▶ [WORK ORDER] What you return must match the listing below exactly.

*** DATA FOR REVIEW

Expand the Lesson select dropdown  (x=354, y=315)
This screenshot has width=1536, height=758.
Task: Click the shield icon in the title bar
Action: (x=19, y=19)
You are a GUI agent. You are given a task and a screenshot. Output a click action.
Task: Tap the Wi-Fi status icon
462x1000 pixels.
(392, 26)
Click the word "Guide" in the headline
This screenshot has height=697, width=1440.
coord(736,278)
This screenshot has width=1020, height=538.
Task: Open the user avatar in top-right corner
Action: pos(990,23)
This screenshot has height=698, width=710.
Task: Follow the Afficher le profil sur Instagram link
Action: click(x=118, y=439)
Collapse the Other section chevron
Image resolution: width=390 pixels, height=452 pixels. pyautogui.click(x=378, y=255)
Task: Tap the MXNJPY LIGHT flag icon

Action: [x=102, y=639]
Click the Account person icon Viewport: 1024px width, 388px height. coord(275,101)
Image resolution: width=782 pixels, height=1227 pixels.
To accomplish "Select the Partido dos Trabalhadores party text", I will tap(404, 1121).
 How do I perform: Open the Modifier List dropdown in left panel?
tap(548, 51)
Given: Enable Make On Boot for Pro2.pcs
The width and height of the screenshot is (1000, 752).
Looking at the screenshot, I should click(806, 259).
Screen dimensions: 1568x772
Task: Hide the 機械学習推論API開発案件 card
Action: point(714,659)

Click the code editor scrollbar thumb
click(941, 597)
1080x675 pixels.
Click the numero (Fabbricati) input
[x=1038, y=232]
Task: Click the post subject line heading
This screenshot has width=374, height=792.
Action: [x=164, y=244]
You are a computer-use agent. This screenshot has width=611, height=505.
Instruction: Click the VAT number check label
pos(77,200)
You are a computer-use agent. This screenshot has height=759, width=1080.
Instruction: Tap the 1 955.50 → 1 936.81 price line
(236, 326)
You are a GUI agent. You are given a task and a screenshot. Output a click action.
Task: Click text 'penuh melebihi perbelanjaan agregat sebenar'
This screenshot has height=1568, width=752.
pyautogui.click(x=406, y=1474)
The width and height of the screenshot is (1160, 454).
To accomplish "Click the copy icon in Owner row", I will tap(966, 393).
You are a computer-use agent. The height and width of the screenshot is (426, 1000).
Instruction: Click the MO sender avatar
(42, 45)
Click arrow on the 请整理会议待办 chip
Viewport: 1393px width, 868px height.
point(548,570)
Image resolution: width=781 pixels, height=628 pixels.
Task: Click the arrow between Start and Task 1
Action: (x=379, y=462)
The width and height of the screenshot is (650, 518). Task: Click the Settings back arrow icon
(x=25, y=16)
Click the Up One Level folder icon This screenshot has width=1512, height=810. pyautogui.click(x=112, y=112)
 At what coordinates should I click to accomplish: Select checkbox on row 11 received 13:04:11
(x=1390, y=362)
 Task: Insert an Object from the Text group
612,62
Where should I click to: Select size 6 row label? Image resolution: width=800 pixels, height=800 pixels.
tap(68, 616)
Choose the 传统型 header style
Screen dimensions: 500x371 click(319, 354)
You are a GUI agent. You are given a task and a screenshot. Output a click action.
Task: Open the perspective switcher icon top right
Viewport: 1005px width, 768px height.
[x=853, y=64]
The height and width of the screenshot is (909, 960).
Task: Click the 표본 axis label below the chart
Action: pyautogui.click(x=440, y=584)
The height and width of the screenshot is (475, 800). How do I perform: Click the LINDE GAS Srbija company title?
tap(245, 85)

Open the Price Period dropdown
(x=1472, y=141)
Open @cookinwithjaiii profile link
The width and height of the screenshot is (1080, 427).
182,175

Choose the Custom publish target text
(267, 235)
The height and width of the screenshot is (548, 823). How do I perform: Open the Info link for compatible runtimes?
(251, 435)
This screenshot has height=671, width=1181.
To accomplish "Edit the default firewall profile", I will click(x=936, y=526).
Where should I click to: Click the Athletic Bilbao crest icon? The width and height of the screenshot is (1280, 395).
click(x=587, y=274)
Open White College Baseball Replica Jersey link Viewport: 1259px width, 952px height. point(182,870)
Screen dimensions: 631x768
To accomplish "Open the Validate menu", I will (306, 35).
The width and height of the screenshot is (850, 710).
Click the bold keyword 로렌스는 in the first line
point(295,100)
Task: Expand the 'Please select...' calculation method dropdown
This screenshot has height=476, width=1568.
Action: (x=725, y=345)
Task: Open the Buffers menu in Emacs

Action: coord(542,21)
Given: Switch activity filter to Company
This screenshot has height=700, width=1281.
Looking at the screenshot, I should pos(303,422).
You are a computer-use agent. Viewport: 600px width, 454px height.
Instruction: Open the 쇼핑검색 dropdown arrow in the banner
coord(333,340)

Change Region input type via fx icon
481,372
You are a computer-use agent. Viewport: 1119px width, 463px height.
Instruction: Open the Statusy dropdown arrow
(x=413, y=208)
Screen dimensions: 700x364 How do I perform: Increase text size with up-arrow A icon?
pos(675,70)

******

▶ [SOLUTION TO THE PROBLEM]
Expand the Lesson select dropdown  (x=354, y=315)
This screenshot has width=1536, height=758.
Task: Click the shield icon in the title bar
Action: (x=19, y=19)
You are a GUI agent. You are given a task and a screenshot. Output a click action.
Task: Tap the Wi-Fi status icon
462x1000 pixels.
(392, 26)
Click the word "Guide" in the headline
This screenshot has height=697, width=1440.
coord(736,278)
This screenshot has width=1020, height=538.
Task: Open the user avatar in top-right corner
Action: pos(990,23)
This screenshot has height=698, width=710.
Task: Follow the Afficher le profil sur Instagram link
Action: click(x=118, y=439)
Collapse the Other section chevron
Image resolution: width=390 pixels, height=452 pixels. pyautogui.click(x=378, y=255)
Task: Tap the MXNJPY LIGHT flag icon

Action: [x=102, y=639]
Click the Account person icon Viewport: 1024px width, 388px height. coord(275,101)
Image resolution: width=782 pixels, height=1227 pixels.
To accomplish "Select the Partido dos Trabalhadores party text", I will tap(404, 1121).
 How do I perform: Open the Modifier List dropdown in left panel?
tap(548, 51)
Given: Enable Make On Boot for Pro2.pcs
The width and height of the screenshot is (1000, 752).
Looking at the screenshot, I should click(806, 259).
Screen dimensions: 1568x772
Task: Hide the 機械学習推論API開発案件 card
Action: point(714,659)

Click the code editor scrollbar thumb
click(941, 597)
1080x675 pixels.
Click the numero (Fabbricati) input
[x=1038, y=232]
Task: Click the post subject line heading
This screenshot has width=374, height=792.
Action: [x=164, y=244]
You are a computer-use agent. This screenshot has width=611, height=505.
Instruction: Click the VAT number check label
pos(77,200)
You are a computer-use agent. This screenshot has height=759, width=1080.
Instruction: Tap the 1 955.50 → 1 936.81 price line
(236, 326)
You are a GUI agent. You are given a task and a screenshot. Output a click action.
Task: Click text 'penuh melebihi perbelanjaan agregat sebenar'
This screenshot has height=1568, width=752.
pyautogui.click(x=406, y=1474)
The width and height of the screenshot is (1160, 454).
To accomplish "Click the copy icon in Owner row", I will tap(966, 393).
You are a computer-use agent. The height and width of the screenshot is (426, 1000).
Instruction: Click the MO sender avatar
(42, 45)
Click arrow on the 请整理会议待办 chip
Viewport: 1393px width, 868px height.
point(548,570)
Image resolution: width=781 pixels, height=628 pixels.
Task: Click the arrow between Start and Task 1
Action: (x=379, y=462)
The width and height of the screenshot is (650, 518). Task: Click the Settings back arrow icon
(x=25, y=16)
Click the Up One Level folder icon This screenshot has width=1512, height=810. pyautogui.click(x=112, y=112)
 At what coordinates should I click to accomplish: Select checkbox on row 11 received 13:04:11
(x=1390, y=362)
 Task: Insert an Object from the Text group
612,62
Where should I click to: Select size 6 row label? Image resolution: width=800 pixels, height=800 pixels.
tap(68, 616)
Choose the 传统型 header style
Screen dimensions: 500x371 click(319, 354)
You are a GUI agent. You are given a task and a screenshot. Output a click action.
Task: Open the perspective switcher icon top right
Viewport: 1005px width, 768px height.
[x=853, y=64]
The height and width of the screenshot is (909, 960).
Task: Click the 표본 axis label below the chart
Action: pyautogui.click(x=440, y=584)
The height and width of the screenshot is (475, 800). How do I perform: Click the LINDE GAS Srbija company title?
tap(245, 85)

Open the Price Period dropdown
(x=1472, y=141)
Open @cookinwithjaiii profile link
The width and height of the screenshot is (1080, 427).
182,175

Choose the Custom publish target text
(267, 235)
The height and width of the screenshot is (548, 823). How do I perform: Open the Info link for compatible runtimes?
(251, 435)
This screenshot has height=671, width=1181.
To accomplish "Edit the default firewall profile", I will click(x=936, y=526).
Where should I click to: Click the Athletic Bilbao crest icon? The width and height of the screenshot is (1280, 395).
click(x=587, y=274)
Open White College Baseball Replica Jersey link Viewport: 1259px width, 952px height. point(182,870)
Screen dimensions: 631x768
To accomplish "Open the Validate menu", I will (306, 35).
The width and height of the screenshot is (850, 710).
Click the bold keyword 로렌스는 in the first line
point(295,100)
Task: Expand the 'Please select...' calculation method dropdown
This screenshot has height=476, width=1568.
Action: (x=725, y=345)
Task: Open the Buffers menu in Emacs

Action: coord(542,21)
Given: Switch activity filter to Company
This screenshot has height=700, width=1281.
Looking at the screenshot, I should pos(303,422).
You are a computer-use agent. Viewport: 600px width, 454px height.
Instruction: Open the 쇼핑검색 dropdown arrow in the banner
coord(333,340)

Change Region input type via fx icon
481,372
You are a computer-use agent. Viewport: 1119px width, 463px height.
Instruction: Open the Statusy dropdown arrow
(x=413, y=208)
Screen dimensions: 700x364 How do I perform: Increase text size with up-arrow A icon?
pos(675,70)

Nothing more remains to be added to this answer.